A thermoelectric conversion material having low toxicity of the material, lower electric resistance than conventional materials and excellent thermoelectric conversion characteristics even when used near room temperature can be obtained.

Claims (7)

[Claims] 1. An ABO _y (CO) _m (2 <y <3, 1 ≦ m ≦ 19) having a YbFe ₂ O ₄ analogous layer structure.
In this general formula, A site is represented by IIIB
Group elements, scandium (Sc), yttrium (Y),
The B site is made of at least one element selected from the group IIIB elements, and the C site is made of zinc (Z
n) a thermoelectric conversion material comprising at least one element selected from the group consisting of a 3d, 4d, 5d transition metal element and a Group IIA element, wherein heat treatment is performed in a reducing atmosphere to introduce oxygen defects. . 2. A compound having a YbFe ₂ O ₄ analogous layer structure and having the general formula ABO _y (CO) _m (2 <y <3, 1 ≦ m ≦ 19)

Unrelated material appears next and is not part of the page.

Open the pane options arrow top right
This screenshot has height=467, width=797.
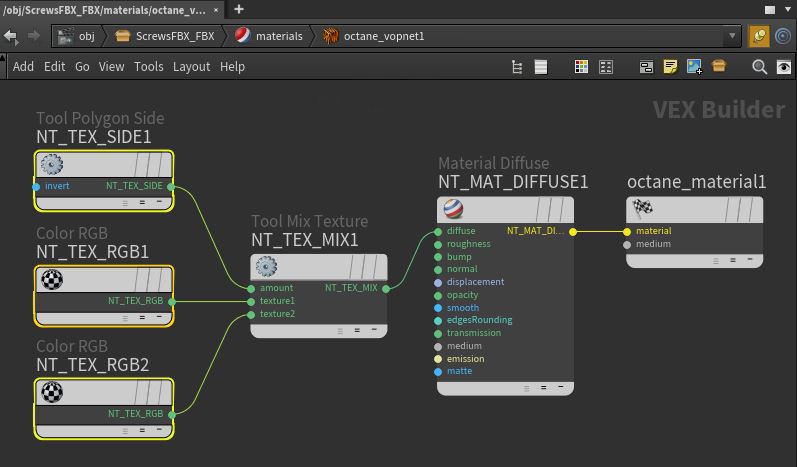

In this general formula, A site is represented by IIIB
Group elements, scandium (Sc), yttrium (Y),
The B site is made of at least one element selected from the group IIIB elements, and the C site is made of zinc (Z
n) at least one element selected from the group consisting of 3d, 4d, 5d transition metal elements and Group IIA elements, and at least one of the A site and the B site has an IV
A thermoelectric conversion material comprising at least one element selected from Group B elements. 3. The thermoelectric conversion material according to claim 2, wherein the thermoelectric conversion material is heat-treated in a reducing atmosphere to introduce oxygen defects. 4. A thermoelectric power generation element using the thermoelectric conversion material according to claim 1, 2, or 3. 5. A thermoelectric cooling element using the thermoelectric conversion material according to claim 1, 2, or 3. 6. It has a YbFe ₂ O ₄ analogous layered structure and is represented by the general formula ABO _y (CO) _m (2 <y <3, 1 ≦ m ≦ 19). Is composed of at least one element selected from Group IIIB elements, scandium (Sc), yttrium (Y), and lanthanoid elements, and the B site is composed of at least one element selected from Group IIIB elements; C site is zinc (Z
n) forming an oxide material composed of at least one element selected from the group consisting of 3d, 4d, 5d transition metal elements and Group IIA elements, followed by heat treatment in a reducing atmosphere to introduce oxygen defects. A method for producing a thermoelectric conversion material. 7. It has a YbFe ₂ O ₄ analogous layered structure and is represented by the general formula ABO _y (CO) _m (2 <y <3, 1 ≦ m ≦ 19). Is composed of at least one element selected from Group IIIB elements, scandium (Sc), yttrium (Y), and lanthanoid elements, and the B site is composed of at least one element selected from Group IIIB elements; C site is zinc (Z
n) at least one element selected from the group consisting of 3d, 4d, 5d transition metal elements and Group IIA elements, and at least one of the A site and the B site includes at least one element selected from the group IVB elements. A method for producing a thermoelectric conversion material, comprising forming an oxide material containing a kind of element and then heat-treating it in a reducing atmosphere to introduce oxygen defects.